• YOUR OBJECTIVE: Starting at the line that contains "The image size is (2230, 1200)." and ending at the line that contains "Task: Click the Add a comment field", the lines below are to be given again exactly, with nothing added.

● ● ● ● ● ● ●

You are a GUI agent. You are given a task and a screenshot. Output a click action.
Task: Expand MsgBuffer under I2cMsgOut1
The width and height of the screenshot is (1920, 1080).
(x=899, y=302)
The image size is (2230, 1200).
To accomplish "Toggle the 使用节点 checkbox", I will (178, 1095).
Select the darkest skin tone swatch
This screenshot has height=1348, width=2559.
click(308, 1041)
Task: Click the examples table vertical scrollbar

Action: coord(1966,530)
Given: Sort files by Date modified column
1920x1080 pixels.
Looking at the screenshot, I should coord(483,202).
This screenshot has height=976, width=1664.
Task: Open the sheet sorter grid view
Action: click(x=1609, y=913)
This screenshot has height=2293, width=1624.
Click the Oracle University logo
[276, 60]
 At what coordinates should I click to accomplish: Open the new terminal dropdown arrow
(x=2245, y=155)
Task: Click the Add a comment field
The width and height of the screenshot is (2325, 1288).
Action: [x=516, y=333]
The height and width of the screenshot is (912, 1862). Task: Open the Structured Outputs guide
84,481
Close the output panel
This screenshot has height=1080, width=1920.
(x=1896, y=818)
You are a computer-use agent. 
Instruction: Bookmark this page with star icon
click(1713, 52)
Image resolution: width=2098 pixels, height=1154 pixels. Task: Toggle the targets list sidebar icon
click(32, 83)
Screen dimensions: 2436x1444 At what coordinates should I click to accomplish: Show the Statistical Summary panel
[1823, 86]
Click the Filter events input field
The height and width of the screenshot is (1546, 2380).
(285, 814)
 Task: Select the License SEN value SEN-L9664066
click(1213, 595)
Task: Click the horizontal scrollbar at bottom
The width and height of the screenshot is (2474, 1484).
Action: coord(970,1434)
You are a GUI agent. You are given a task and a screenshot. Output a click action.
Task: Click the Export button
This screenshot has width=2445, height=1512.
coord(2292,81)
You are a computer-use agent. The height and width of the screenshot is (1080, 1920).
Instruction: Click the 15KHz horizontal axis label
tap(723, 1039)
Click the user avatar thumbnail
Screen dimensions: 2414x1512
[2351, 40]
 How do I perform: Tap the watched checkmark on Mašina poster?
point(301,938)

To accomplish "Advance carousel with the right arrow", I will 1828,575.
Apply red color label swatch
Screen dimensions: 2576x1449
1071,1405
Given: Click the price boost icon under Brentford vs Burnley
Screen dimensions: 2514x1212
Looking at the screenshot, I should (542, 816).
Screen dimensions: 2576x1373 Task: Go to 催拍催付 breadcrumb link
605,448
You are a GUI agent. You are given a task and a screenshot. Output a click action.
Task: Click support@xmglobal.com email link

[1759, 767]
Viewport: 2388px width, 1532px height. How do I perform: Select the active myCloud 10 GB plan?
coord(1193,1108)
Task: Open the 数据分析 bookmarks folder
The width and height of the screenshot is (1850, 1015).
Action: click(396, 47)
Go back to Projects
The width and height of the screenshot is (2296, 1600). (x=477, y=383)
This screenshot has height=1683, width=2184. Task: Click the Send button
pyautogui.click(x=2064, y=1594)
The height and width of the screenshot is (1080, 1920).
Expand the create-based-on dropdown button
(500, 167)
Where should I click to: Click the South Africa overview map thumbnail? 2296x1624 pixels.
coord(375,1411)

● ● ● ● ● ● ●

• RESULT BELOW:
The image size is (2230, 1200).
To accomplish "Toggle the 使用节点 checkbox", I will (178, 1095).
Select the darkest skin tone swatch
This screenshot has height=1348, width=2559.
click(308, 1041)
Task: Click the examples table vertical scrollbar

Action: coord(1966,530)
Given: Sort files by Date modified column
1920x1080 pixels.
Looking at the screenshot, I should coord(483,202).
This screenshot has height=976, width=1664.
Task: Open the sheet sorter grid view
Action: click(x=1609, y=913)
This screenshot has height=2293, width=1624.
Click the Oracle University logo
[276, 60]
 At what coordinates should I click to accomplish: Open the new terminal dropdown arrow
(x=2245, y=155)
Task: Click the Add a comment field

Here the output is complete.